◆ Task details ◆
Copy the entries character for character.

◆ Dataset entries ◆
######
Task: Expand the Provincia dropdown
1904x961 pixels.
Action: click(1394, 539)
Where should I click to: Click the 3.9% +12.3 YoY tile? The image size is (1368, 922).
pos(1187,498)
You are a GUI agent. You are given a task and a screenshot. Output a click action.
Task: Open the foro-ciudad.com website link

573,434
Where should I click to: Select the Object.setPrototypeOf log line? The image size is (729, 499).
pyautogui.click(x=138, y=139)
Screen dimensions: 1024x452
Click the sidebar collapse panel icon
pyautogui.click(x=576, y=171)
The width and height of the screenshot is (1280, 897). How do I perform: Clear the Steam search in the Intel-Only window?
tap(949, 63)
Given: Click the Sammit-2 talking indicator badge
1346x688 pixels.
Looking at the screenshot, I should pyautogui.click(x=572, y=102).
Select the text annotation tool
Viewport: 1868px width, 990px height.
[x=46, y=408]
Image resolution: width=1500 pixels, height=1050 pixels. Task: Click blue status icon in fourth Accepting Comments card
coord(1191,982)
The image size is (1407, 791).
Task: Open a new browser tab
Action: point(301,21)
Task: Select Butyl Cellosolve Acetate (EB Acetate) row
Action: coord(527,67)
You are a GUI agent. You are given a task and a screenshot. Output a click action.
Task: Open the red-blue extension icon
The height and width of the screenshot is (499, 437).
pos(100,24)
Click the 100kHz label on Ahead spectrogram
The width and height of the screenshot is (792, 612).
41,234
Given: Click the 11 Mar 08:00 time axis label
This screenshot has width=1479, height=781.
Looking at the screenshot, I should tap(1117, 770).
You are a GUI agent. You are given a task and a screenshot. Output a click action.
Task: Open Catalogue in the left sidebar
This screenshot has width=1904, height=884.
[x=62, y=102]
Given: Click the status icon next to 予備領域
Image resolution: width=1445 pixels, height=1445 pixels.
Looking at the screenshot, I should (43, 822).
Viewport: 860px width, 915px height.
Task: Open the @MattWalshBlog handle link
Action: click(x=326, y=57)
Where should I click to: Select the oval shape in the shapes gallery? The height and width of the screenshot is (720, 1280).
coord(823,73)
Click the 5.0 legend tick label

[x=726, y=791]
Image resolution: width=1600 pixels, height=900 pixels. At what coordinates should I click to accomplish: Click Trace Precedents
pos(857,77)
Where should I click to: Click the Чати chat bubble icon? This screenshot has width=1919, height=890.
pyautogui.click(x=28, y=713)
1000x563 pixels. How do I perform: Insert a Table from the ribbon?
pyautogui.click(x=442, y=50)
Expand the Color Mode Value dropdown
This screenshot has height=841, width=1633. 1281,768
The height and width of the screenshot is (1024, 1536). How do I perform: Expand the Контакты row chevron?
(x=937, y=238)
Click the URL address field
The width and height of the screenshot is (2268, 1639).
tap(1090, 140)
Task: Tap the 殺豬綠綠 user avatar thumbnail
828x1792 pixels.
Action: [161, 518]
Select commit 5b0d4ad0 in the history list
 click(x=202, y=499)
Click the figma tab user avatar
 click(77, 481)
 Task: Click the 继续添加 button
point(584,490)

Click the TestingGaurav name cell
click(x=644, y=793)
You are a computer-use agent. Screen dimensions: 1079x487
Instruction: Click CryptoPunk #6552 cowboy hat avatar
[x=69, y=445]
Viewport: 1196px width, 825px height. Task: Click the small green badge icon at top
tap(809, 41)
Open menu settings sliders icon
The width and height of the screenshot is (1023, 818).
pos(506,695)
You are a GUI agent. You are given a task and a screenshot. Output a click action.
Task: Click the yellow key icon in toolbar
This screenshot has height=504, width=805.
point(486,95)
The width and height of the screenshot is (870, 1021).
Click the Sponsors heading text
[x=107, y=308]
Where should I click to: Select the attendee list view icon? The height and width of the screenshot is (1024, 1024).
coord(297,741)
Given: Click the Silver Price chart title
######
◆ Answer to the exercise ◆
Task: Expand the Provincia dropdown
1904x961 pixels.
Action: click(1394, 539)
Where should I click to: Click the 3.9% +12.3 YoY tile? The image size is (1368, 922).
pos(1187,498)
You are a GUI agent. You are given a task and a screenshot. Output a click action.
Task: Open the foro-ciudad.com website link

573,434
Where should I click to: Select the Object.setPrototypeOf log line? The image size is (729, 499).
pyautogui.click(x=138, y=139)
Screen dimensions: 1024x452
Click the sidebar collapse panel icon
pyautogui.click(x=576, y=171)
The width and height of the screenshot is (1280, 897). How do I perform: Clear the Steam search in the Intel-Only window?
tap(949, 63)
Given: Click the Sammit-2 talking indicator badge
1346x688 pixels.
Looking at the screenshot, I should pyautogui.click(x=572, y=102).
Select the text annotation tool
Viewport: 1868px width, 990px height.
[x=46, y=408]
Image resolution: width=1500 pixels, height=1050 pixels. Task: Click blue status icon in fourth Accepting Comments card
coord(1191,982)
The image size is (1407, 791).
Task: Open a new browser tab
Action: point(301,21)
Task: Select Butyl Cellosolve Acetate (EB Acetate) row
Action: coord(527,67)
You are a GUI agent. You are given a task and a screenshot. Output a click action.
Task: Open the red-blue extension icon
The height and width of the screenshot is (499, 437).
pos(100,24)
Click the 100kHz label on Ahead spectrogram
The width and height of the screenshot is (792, 612).
41,234
Given: Click the 11 Mar 08:00 time axis label
This screenshot has width=1479, height=781.
Looking at the screenshot, I should tap(1117, 770).
You are a GUI agent. You are given a task and a screenshot. Output a click action.
Task: Open Catalogue in the left sidebar
This screenshot has width=1904, height=884.
[x=62, y=102]
Given: Click the status icon next to 予備領域
Image resolution: width=1445 pixels, height=1445 pixels.
Looking at the screenshot, I should (43, 822).
Viewport: 860px width, 915px height.
Task: Open the @MattWalshBlog handle link
Action: click(x=326, y=57)
Where should I click to: Select the oval shape in the shapes gallery? The height and width of the screenshot is (720, 1280).
coord(823,73)
Click the 5.0 legend tick label

[x=726, y=791]
Image resolution: width=1600 pixels, height=900 pixels. At what coordinates should I click to accomplish: Click Trace Precedents
pos(857,77)
Where should I click to: Click the Чати chat bubble icon? This screenshot has width=1919, height=890.
pyautogui.click(x=28, y=713)
1000x563 pixels. How do I perform: Insert a Table from the ribbon?
pyautogui.click(x=442, y=50)
Expand the Color Mode Value dropdown
This screenshot has height=841, width=1633. 1281,768
The height and width of the screenshot is (1024, 1536). How do I perform: Expand the Контакты row chevron?
(x=937, y=238)
Click the URL address field
The width and height of the screenshot is (2268, 1639).
tap(1090, 140)
Task: Tap the 殺豬綠綠 user avatar thumbnail
828x1792 pixels.
Action: [161, 518]
Select commit 5b0d4ad0 in the history list
 click(x=202, y=499)
Click the figma tab user avatar
 click(77, 481)
 Task: Click the 继续添加 button
point(584,490)

Click the TestingGaurav name cell
click(x=644, y=793)
You are a computer-use agent. Screen dimensions: 1079x487
Instruction: Click CryptoPunk #6552 cowboy hat avatar
[x=69, y=445]
Viewport: 1196px width, 825px height. Task: Click the small green badge icon at top
tap(809, 41)
Open menu settings sliders icon
The width and height of the screenshot is (1023, 818).
pos(506,695)
You are a GUI agent. You are given a task and a screenshot. Output a click action.
Task: Click the yellow key icon in toolbar
This screenshot has height=504, width=805.
point(486,95)
The width and height of the screenshot is (870, 1021).
Click the Sponsors heading text
[x=107, y=308]
Where should I click to: Select the attendee list view icon? The height and width of the screenshot is (1024, 1024).
coord(297,741)
Given: Click the Silver Price chart title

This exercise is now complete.